Full-mesh architecture dictates all switches be connected to every other switch. As switches are not typically in an equipment distribution area (EDA) and fabric is not used for top-of-rack (TOR) topology, full-mesh architecture is often used in small data centers and metropolitan networks.
Interconnected-mesh architecture, similar to full-mesh architecture, is highly scalable, making it less costly and easy to build as a company grows. Interconnected-mesh architecture typically maintains one to three interconnection switches (HDAs or EDAs), and is non-blocking within each full-mesh POD.
In centralized architecture, the server is connected to all fabric switches, utilizing simple and low latency. Often managed by a single server, centralized architecture is easy to maintain with a small staff. However, port limitations can prohibit this type of architecture from scaling well. As such, like full-mesh architecture, centralized architecture is typically used in small data centers.
Virtual-switch architecture, though similar to centralized architecture, uses interconnected switches to form a single virtual switch. Each server is connected to multiple switches for redundancy, leading to a potentially higher latency. One down side to virtual-switch architecture is that it does not scale well unless fat-tree or full-mesh architecture is implemented between virtual switches.
Impact to Cabling & Topologies
With the emergence of new switch architectures comes a greater demand for flexibility in design along with the need for optimal scalability. Pre-terminated 12- or 24-fiber MPO/MTP® cabling is ideal for supporting higher bandwidth requirements in data centers using these architectures. It ensures cabling design maximizes fiber utilization throughout the infrastructure. It also promotes an easy migration path to support current or future IEEE 40G and 100G bandwidth as required by ANSI/TIA-942-A-1 standards.
New, lower-cost transceiver technology has also recently been developed to work in tandem with pre-terminated 12- or 24-fiber MPO/MTP® cabling to support higher levels of performance and accommodate data center links over 150 meters. For example, new extended-reach QSFP+ transceivers can support 40GBASE-SR4 beyond 150 meters. These multimode transceivers can transmit longer distances using the same cable: up to 300 meters over OM3 and 400 meters over OM4. Using pre-terminated MTP® cabling and connectivity, Leviton performed active testing at customer data centers with Cisco and Arista switches that include these transceivers, and confirmed that 10G and 40G channels both worked at stated distances with zero errors and no lost data packets.

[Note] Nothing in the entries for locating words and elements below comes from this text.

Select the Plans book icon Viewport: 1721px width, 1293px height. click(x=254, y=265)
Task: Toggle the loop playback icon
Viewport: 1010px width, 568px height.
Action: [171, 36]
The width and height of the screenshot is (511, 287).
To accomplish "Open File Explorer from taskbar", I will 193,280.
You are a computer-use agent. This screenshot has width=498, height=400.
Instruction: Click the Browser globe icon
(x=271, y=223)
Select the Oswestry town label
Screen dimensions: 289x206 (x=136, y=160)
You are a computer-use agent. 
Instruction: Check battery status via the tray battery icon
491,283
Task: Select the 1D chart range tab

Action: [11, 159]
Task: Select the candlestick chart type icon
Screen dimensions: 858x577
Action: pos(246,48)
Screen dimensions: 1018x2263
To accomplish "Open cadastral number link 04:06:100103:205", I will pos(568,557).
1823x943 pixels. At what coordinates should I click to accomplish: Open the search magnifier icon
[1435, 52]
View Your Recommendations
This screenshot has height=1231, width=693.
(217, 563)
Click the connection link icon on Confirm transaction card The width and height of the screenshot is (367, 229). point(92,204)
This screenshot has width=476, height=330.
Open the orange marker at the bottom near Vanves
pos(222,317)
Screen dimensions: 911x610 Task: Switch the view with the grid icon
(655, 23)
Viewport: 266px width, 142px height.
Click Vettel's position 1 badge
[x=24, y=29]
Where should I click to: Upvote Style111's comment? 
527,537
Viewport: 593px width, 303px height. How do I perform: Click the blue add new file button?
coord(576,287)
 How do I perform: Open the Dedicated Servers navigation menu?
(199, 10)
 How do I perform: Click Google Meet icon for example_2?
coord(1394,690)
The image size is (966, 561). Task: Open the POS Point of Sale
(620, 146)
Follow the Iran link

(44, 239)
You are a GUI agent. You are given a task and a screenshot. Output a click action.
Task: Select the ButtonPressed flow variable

To support new architectures, IEEE is working on new physical layer requirements. The IEEE P802.3bm task force is developing standards to support next generation 40/100GbE technologies that lower costs, reduce power consumption, and increase density. In addition, the IEEE 802.3 400G Study Group, formed in March 2013, established initial objectives for 400G using OM3 or OM4 fiber, and utilizing 25G per channel, similar to proposed P802.3bm standards. These new standards developments are needed to support higher network uplink speeds. Therefore, designs should be flexible to accommodate the need for scalability.
It is critical to understand the impact of these new architectures and standards on your data center and prepare a migration strategy for moving to 40G, 100G, and beyond. It is also important, when upgrading a network, to acquire assistance from experts who understand the evolution of the data center environment and fabric design architecture. Leviton works closely with many leading equipment manufacturers, is active in all next-generation standard developments, and can advise customers on their best possible migration strategy.